September 16, 2013
In the late 1980s, a team of scientists wanted to know how cells born of the same precursor, or mother, cell know biochemically to opt in and “acquire the identity of” a neuron instead of, say, a glial cell. Or vice versa. So they began systematically inactivating individual genes one by one in embryonic fruit flies (Drosophila melanogaster
). The hope was one of the silenced genes would produce flies with poorly differentiated sensory cells and lead them in the right direction to explore the issue in greater biochemical detail.
They soon got their informative gene and, in keeping with the freewheeling laboratory culture of fruit fly geneticists, gave it the whimsical name of numb. Why numb? Mutations in the gene caused developing fruit flies to lack about 90 percent of their sensory neurons and appear to be, well, numb. Over the next decade, research groups around the world determined the numb gene and its many alternatively-spliced protein products, or isoforms, also play fundamental roles in establishing cell identity in tissues throughout most of the body.
Missing from the list were any of the tissues that comprise the tooth. That changed in 2007 when NIDCR-supported researchers detected in rodent studies that NUMB is differentially expressed in dentin-forming odontoblasts. Now, as published online in BioMed Research International
, the scientists and their colleagues have followed up to publish the first broad characterization of NUMB and its fundament role in tooth development.

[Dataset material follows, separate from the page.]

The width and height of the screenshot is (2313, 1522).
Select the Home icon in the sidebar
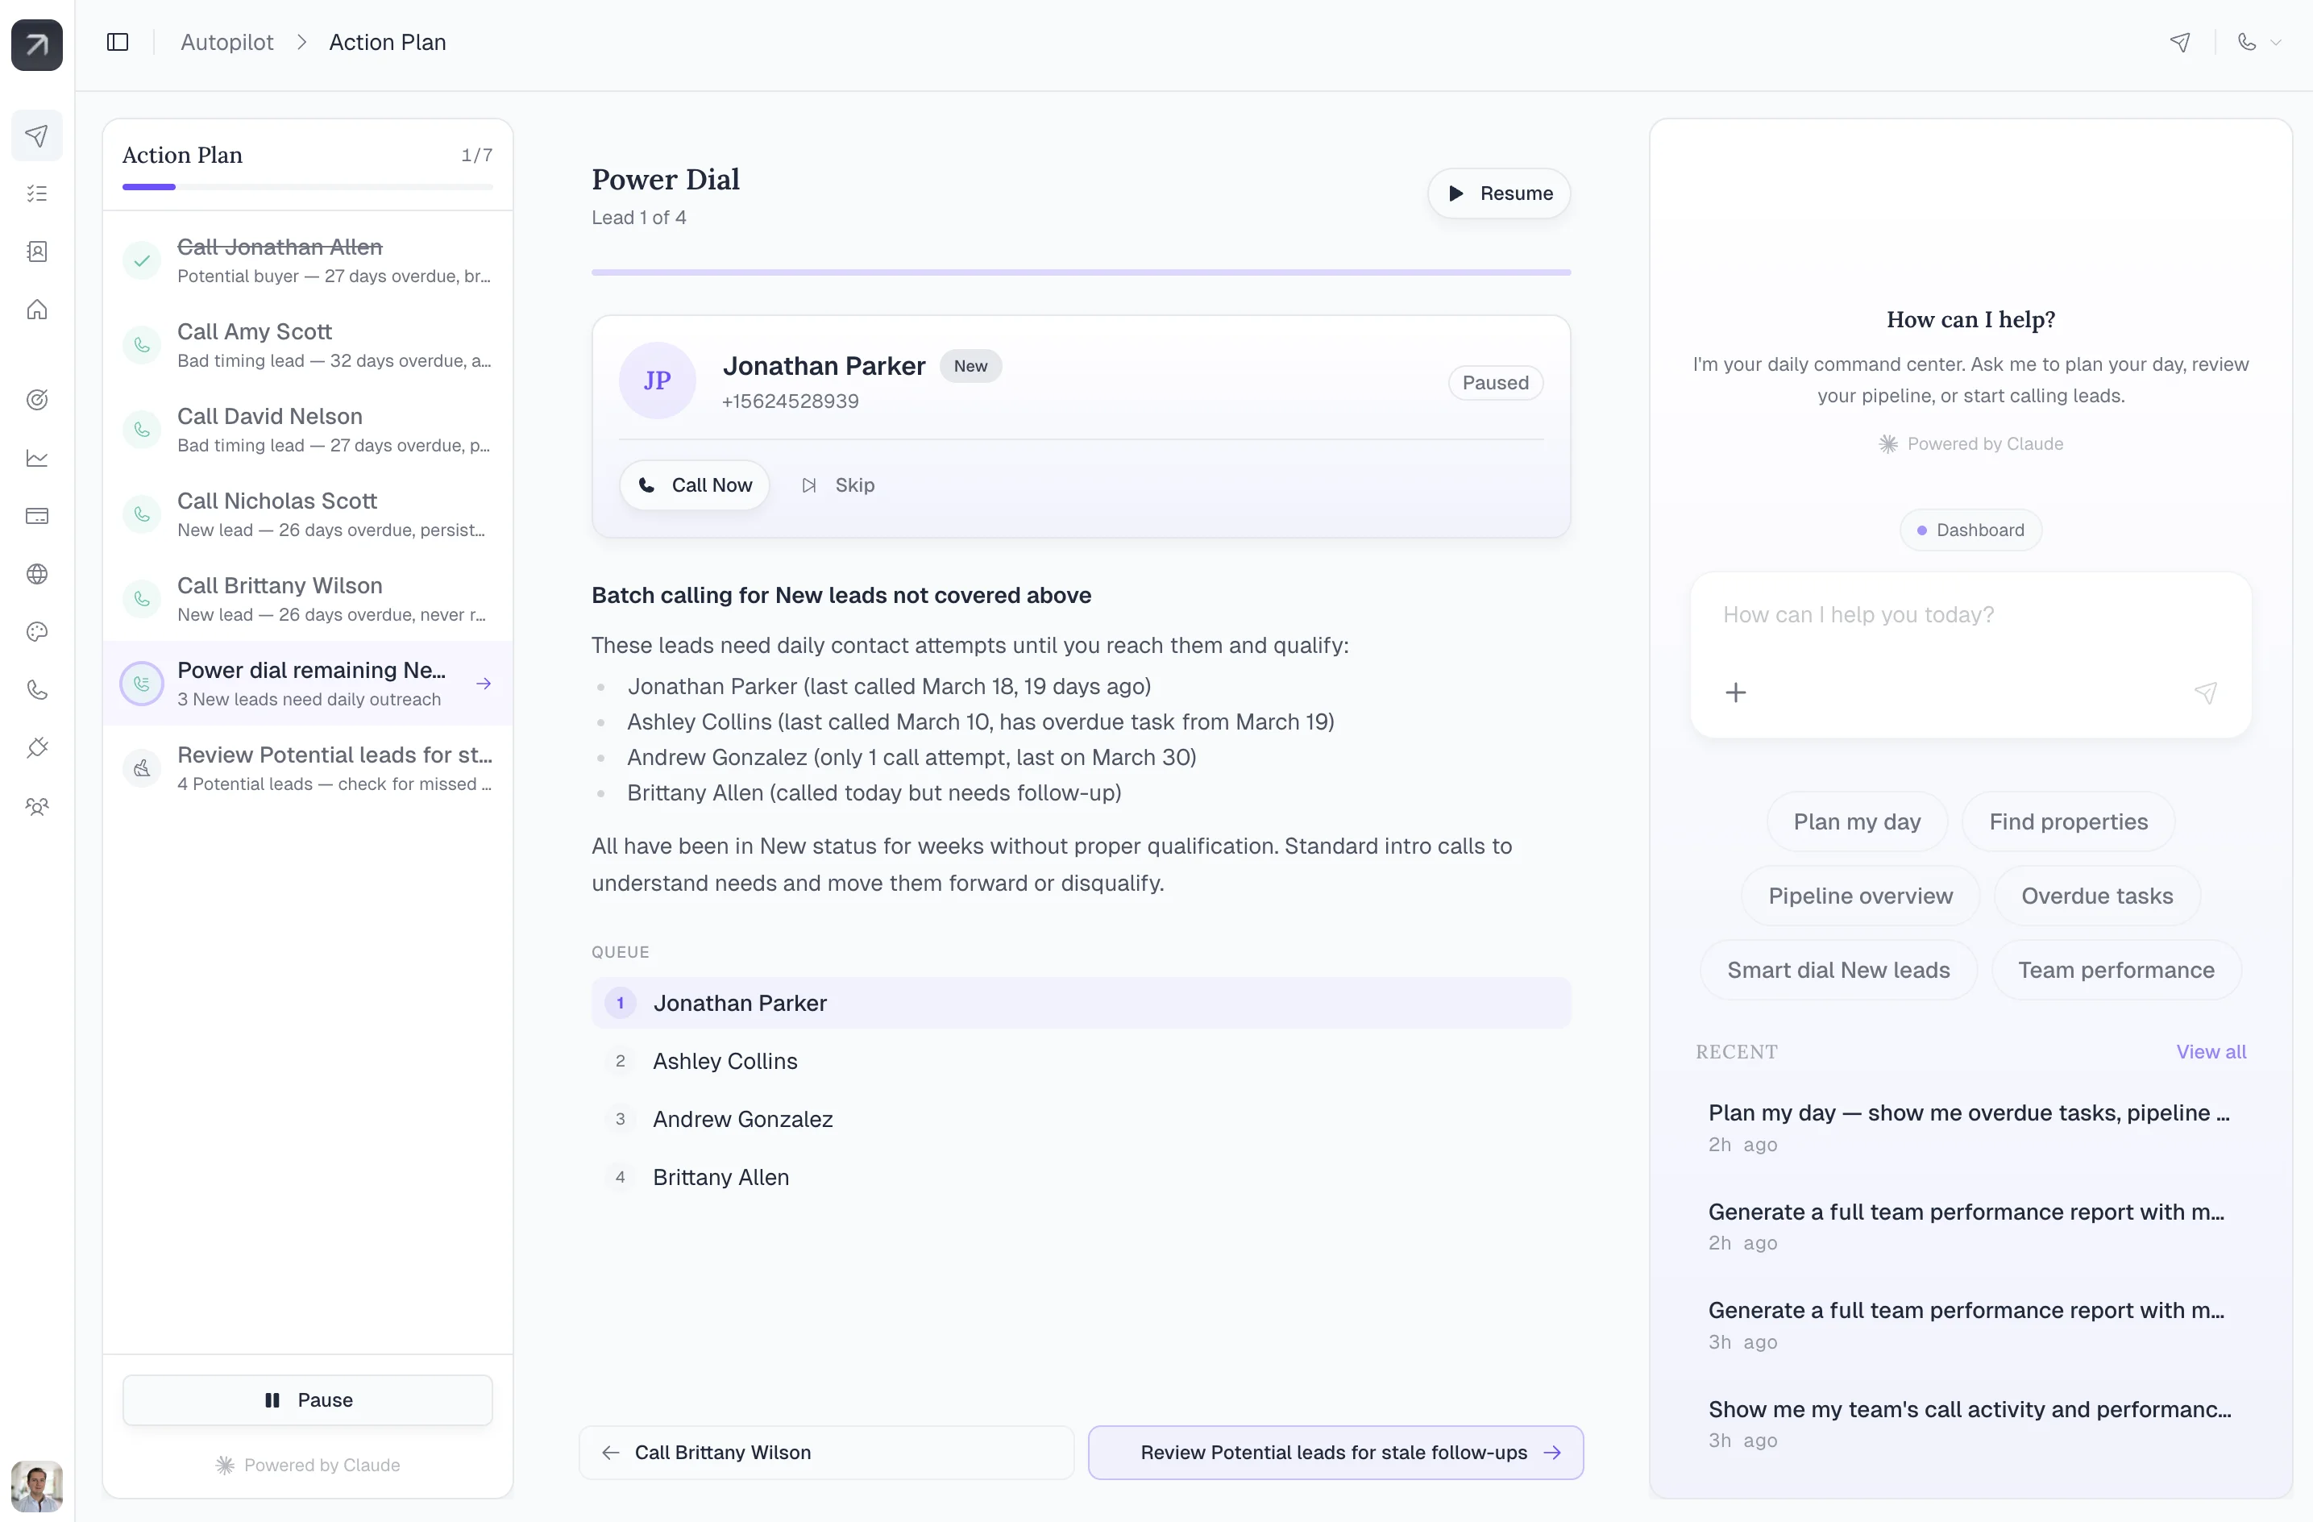click(37, 309)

The researchers determined in mouse studies that NUMB expression is time variable. In the developing tooth germ, for instance, no NUMB protein was detectable. But in the post-natal tooth germ, the scientists found NUMB was strongly and differentially expressed in the cervical loop, the stem-cell niche from which enamel forms, and in three cell types known to help form dental tissues. The cells include preameloblasts (undifferentiated enamel forming cells), odontoblasts, and dental pulp stem cells. In total, the researchers identified four likely NUMB isoforms.
Because of the temporal and spatial differences in NUMB expression, the researchers wondered whether the protein might play a specific regulatory role during post-natal tooth development. If so, deciphering it would be important not only to better understand the biology of a tooth but also as a potentially exploitable regulatory factor to one day learn to better engineer replacement tooth tissue.
To get their answer, the scientists turned their attention to a preameloblast cell line called HAT-7. The researchers reasoned that NUMB might interact in the preameloblast with the protein Notch1, which previous studies suggest plays a role in specifying dental cell-type identity. Their hunch proved correct. As NUMB expression increases, Notch1 levels decrease dramatically and result in reduced downstream signaling events. The scientists proposed that, by turning down NUMB and its downstream partners, NUMB maintains a preamleoblast cell identity in the cervical loop that can be influenced to differentiate into ameloblasts and form new enamel.
The paper is titled Expression and Function of NUMB in Odontogenesis. It was published online in June in the journal BioMed Research International
. The authors are Haitao Li, Amsaveni Ramachadran, Qi Gao, Sriram Ravindran, Yiqiang Song, Carla Evans, and Anne George.